Saved data entries
========================

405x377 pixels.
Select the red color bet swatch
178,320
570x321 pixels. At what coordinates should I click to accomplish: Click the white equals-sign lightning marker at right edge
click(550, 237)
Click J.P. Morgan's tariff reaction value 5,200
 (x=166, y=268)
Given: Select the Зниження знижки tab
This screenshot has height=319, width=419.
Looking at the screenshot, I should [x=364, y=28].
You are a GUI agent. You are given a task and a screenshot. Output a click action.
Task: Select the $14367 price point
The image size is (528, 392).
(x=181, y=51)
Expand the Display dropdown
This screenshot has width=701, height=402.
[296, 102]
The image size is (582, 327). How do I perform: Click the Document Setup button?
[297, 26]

========================

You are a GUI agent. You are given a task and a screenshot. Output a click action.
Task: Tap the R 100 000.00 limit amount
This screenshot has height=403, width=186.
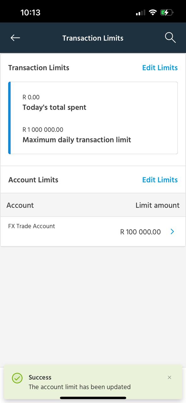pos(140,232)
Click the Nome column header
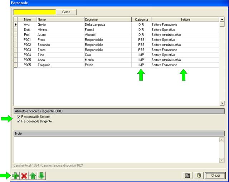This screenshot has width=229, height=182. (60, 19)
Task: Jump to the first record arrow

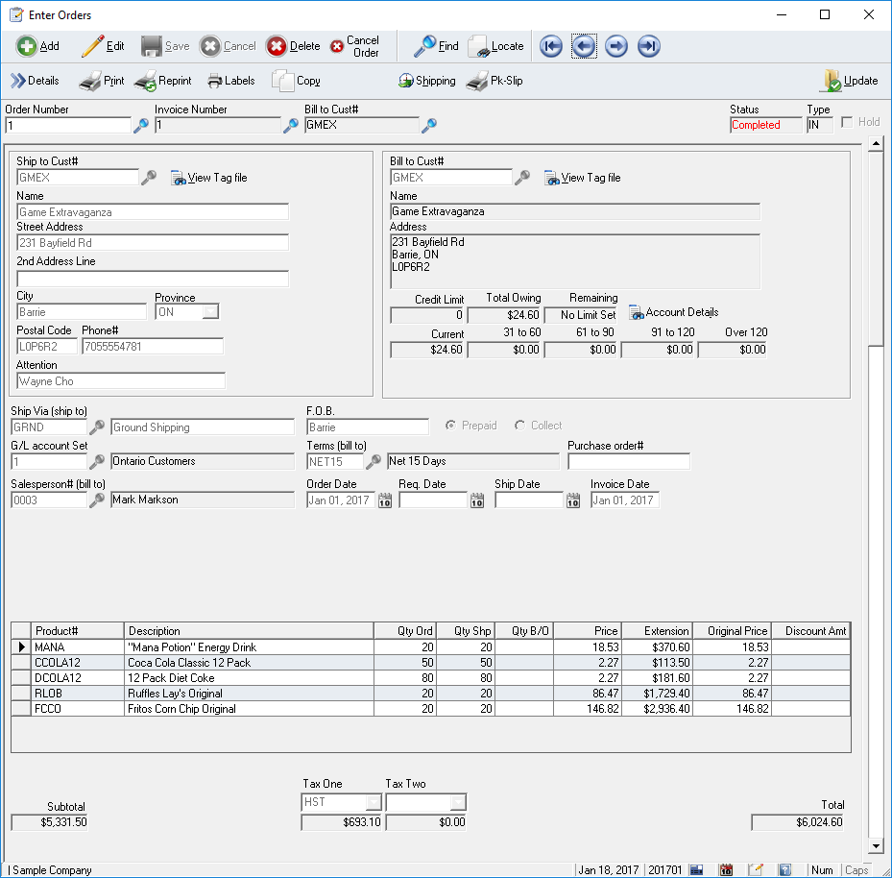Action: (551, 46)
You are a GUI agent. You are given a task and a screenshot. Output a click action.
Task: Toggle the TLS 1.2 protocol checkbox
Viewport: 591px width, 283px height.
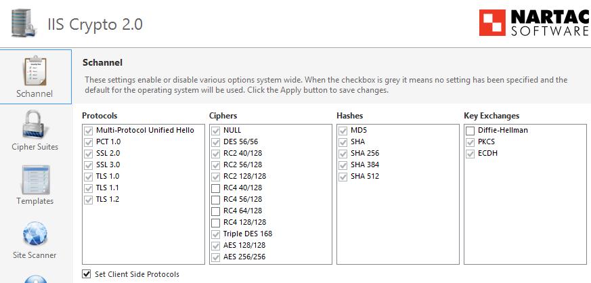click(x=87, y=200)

========================

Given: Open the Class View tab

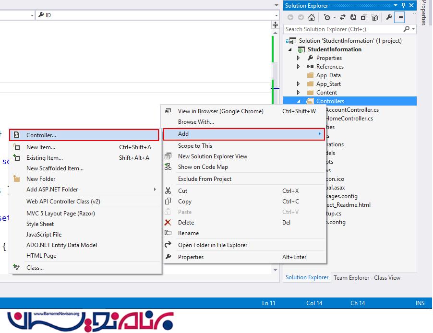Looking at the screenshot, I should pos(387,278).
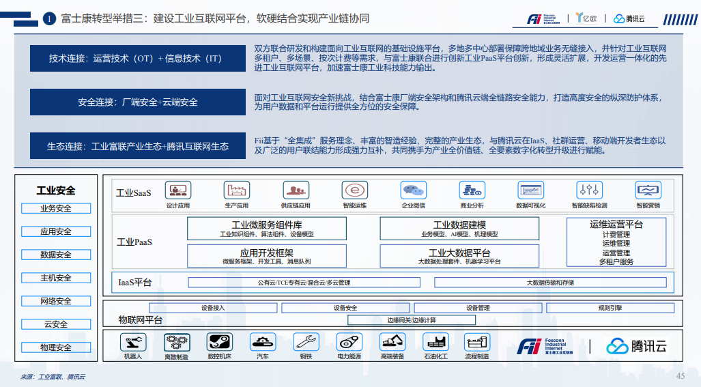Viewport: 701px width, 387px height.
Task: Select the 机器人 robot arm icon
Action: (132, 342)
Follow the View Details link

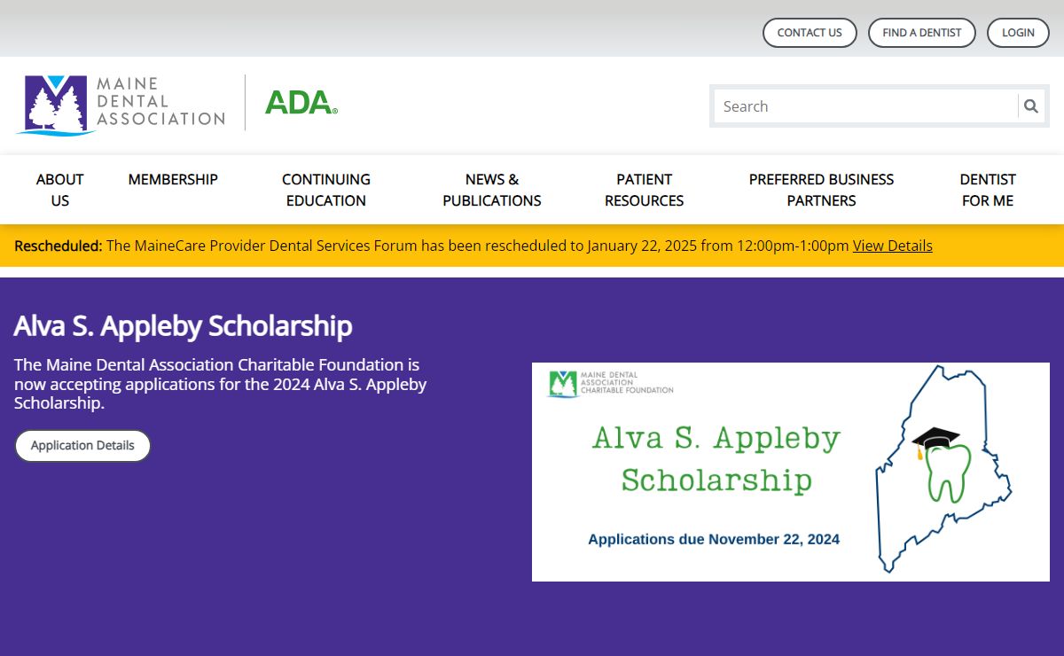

========================

WORK INSTRUCTIONS: Could you set down, word for word, only the lines above from the line with "405x377 pixels." to the line with "Given: Select the Зниження знижки tab", including both?

TASK OUTPUT:
405x377 pixels.
Select the red color bet swatch
178,320
570x321 pixels. At what coordinates should I click to accomplish: Click the white equals-sign lightning marker at right edge
click(550, 237)
Click J.P. Morgan's tariff reaction value 5,200
 (x=166, y=268)
Given: Select the Зниження знижки tab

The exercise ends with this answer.